Remendos. Ele acredita que o sistema logístico cria problemas em cadeias e as soluções apresentadas muitas vezes são remendos, o que piora todo o cenário. Mas, para ele, desta vez, a equipe do governo começou a enxergar o setor com a visão da logística integrada. "Hoje em dia, apenas duas empresas têm essa visão integrada de logística do Brasil: a Vale e a Petrobrás, e não é por acaso que as duas são as maiores empresas do País.
No ranking de desempenho logístico elaborado pelo Banco Mundial em 2012, o País ocupa a 45.ª posição, atrás de nações ricas como Alemanha (4.ª) e EUA (9.ª) e de emergentes como África do Sul (23.ª) e China (26.ª). O ranking, que reúne 155 países, considera itens como infraestrutura de transporte e procedimentos alfandegários. Considerando este último critério isoladamente, o Brasil desaba para 78.º lugar.
Custos. A inadequação da matriz de transporte brasileira também é uma das razões para seu baixo desempenho em relação a outras nações da lista e a principal causa do custo logístico elevado. Bruno Lima Rocha, presidente do Sindicato Nacional das Empresas de Navegação Marítima (Syndarma), afirma que, além dos problemas de obras em si, os setores de portos e cabotagem sofrem com regulamentação excessiva e burocracia. "Durante a greve dos funcionários da Anvisa, uma embarcação ficou sete dias em Salvador esperando fiscais. O empresário que vive isso nunca mais usa a cabotagem, apesar de ser mais barata. Usa o caminhão, que não passa por fiscalização alguma. Se tivéssemos as mesmas normas que valem para os caminhões, ganharíamos mercado e o País seria beneficiado com custos menores, haveria menos acidentes nas estradas e menos emissão de gases poluentes."

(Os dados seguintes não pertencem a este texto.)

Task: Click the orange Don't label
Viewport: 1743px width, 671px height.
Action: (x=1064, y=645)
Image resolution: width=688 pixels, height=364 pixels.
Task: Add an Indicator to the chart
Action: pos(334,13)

Rocha afirma que a cabotagem poderia ser muito desenvolvida e lembra que o objetivo do governo, previsto no Plano Nacional de Logística e Transporte (PNLT) – estabelecendo que em 2025 o transporte marítimo represente 29% da carga transportada do País, contra os 12% atuais – é factível. "O setor é o mais eficiente do mundo, somente precisamos ter condições. Hoje, esse tipo de transporte só é utilizado de forma relevante por granéis líquidos, graças a Petrobrás, e por minérios, por causa da Vale", lembra.
Desperdício. Cleber Cordeiro Lucas, presidente da Associação Brasileira dos Armadores de Cabotagem, afirma que o País ignora que possui o meio mais eficiente de transporte tendo quase 8 mil quilômetros de costa. "Temos uma ‘BR’, uma rodovia de altíssima capacidade e uma ferrovia que liga os principais pontos, onde está 70% do PIB brasileiro, praticamente sem uso", disse.
Em sua opinião, os entraves burocráticos que afetam o segmento, além dos problemas de infraestrutura, são fatais para as empresas de cabotagem. "Se um navio que vai para a China perde um dia em um porto brasileiro é algo terrível, mas esse navio consegue recuperar parte desse tempo no caminho até a Ásia. Mas se um navio de cabotagem perde um dia é fatal, ele perde toda a sua agenda, toda a sua escala, não cumpre nenhum prazo e fica sem clientes."